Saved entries
------------

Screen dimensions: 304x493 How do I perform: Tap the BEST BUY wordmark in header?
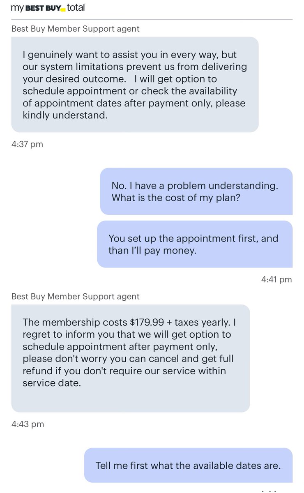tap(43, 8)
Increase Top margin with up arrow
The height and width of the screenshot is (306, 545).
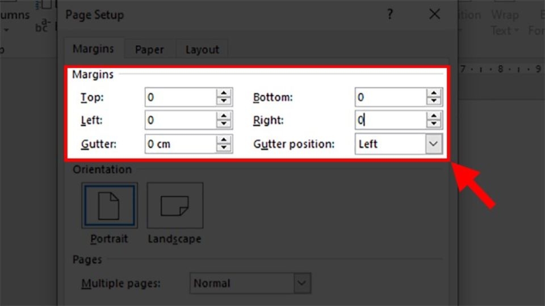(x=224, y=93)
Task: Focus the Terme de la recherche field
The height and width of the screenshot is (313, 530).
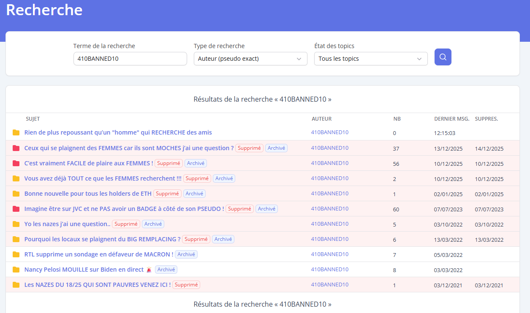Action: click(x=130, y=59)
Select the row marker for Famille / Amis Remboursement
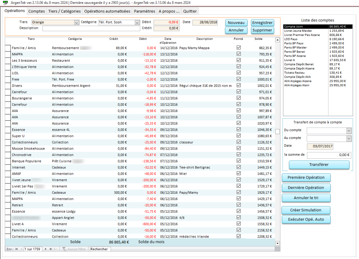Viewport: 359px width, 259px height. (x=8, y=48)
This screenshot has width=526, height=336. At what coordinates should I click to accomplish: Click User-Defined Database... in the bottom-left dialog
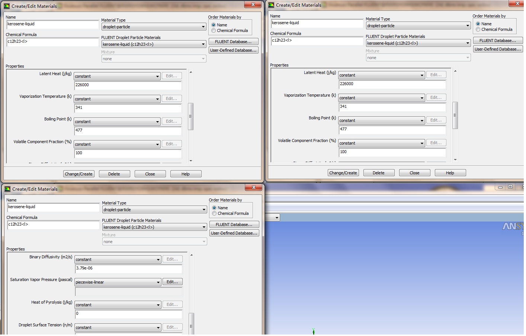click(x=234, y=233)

------------

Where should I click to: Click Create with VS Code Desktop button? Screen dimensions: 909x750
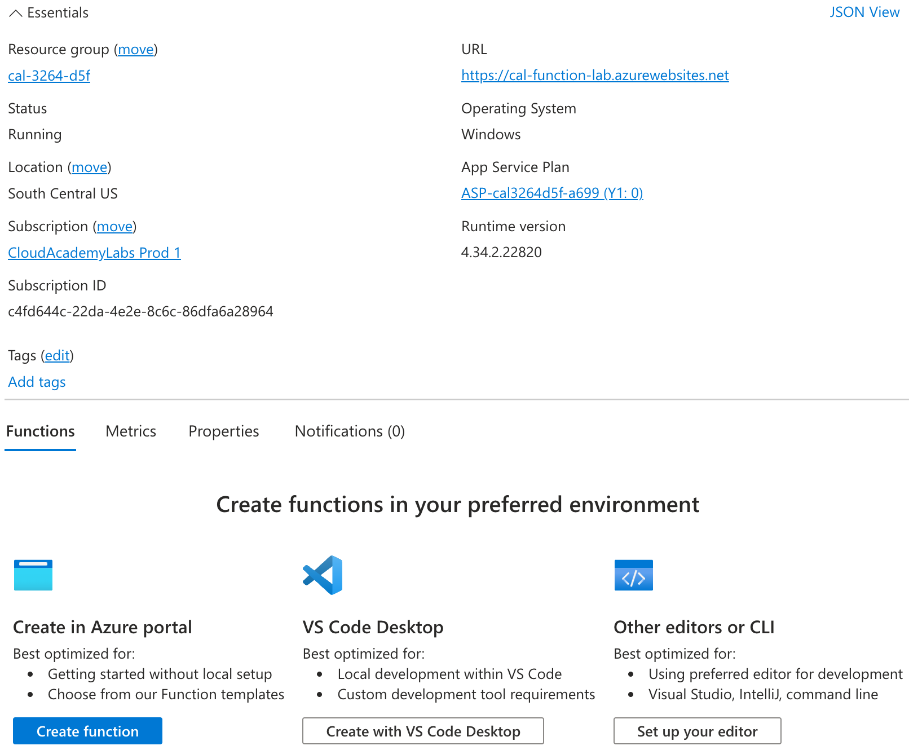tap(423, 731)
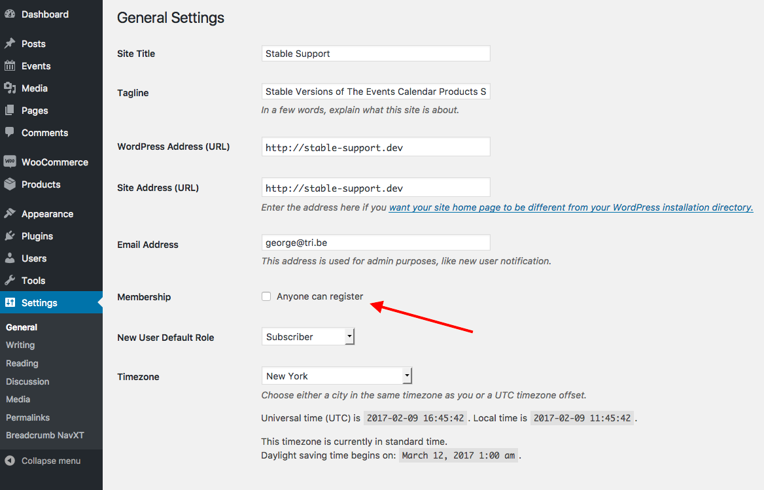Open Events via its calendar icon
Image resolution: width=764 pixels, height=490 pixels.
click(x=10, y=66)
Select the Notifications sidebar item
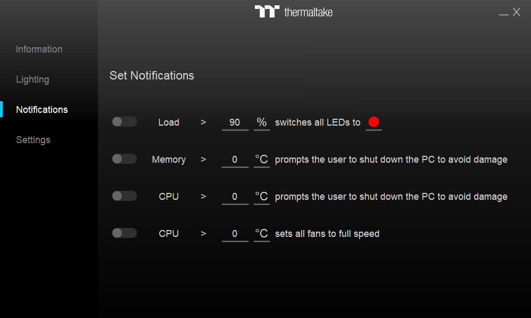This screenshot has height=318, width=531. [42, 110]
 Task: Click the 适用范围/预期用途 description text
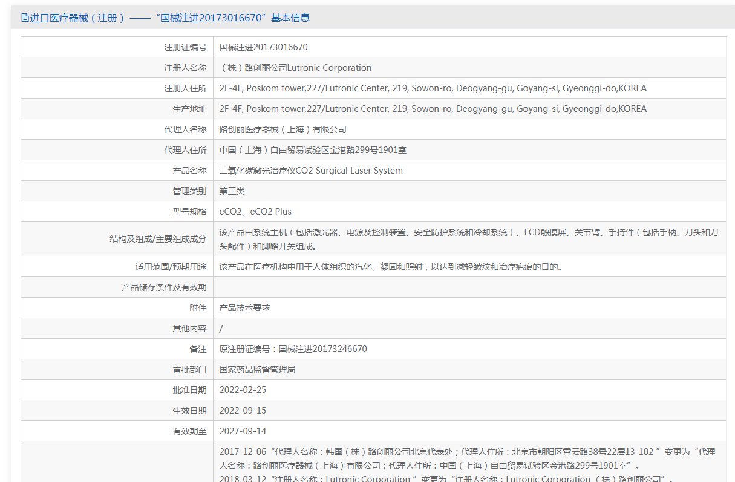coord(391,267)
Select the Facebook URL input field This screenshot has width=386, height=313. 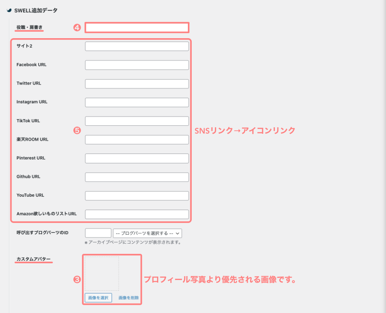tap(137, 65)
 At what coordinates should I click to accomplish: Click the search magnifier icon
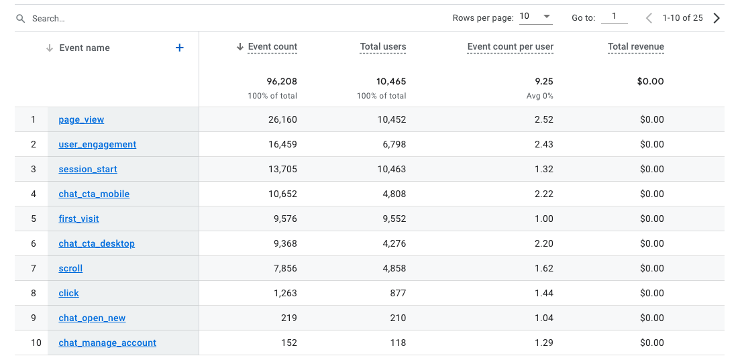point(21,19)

------------

# [Your assignment]
Copy exactly, without pictures, the lines above from the one with "Screen dimensions: 304x493" down to the one with "Task: Focus the Terme de la recherche field", inclusive.

# [Exercise answer]
Screen dimensions: 304x493 How do I perform: Tap the BEST BUY wordmark in header?
tap(43, 8)
Increase Top margin with up arrow
The height and width of the screenshot is (306, 545).
(x=224, y=93)
Task: Focus the Terme de la recherche field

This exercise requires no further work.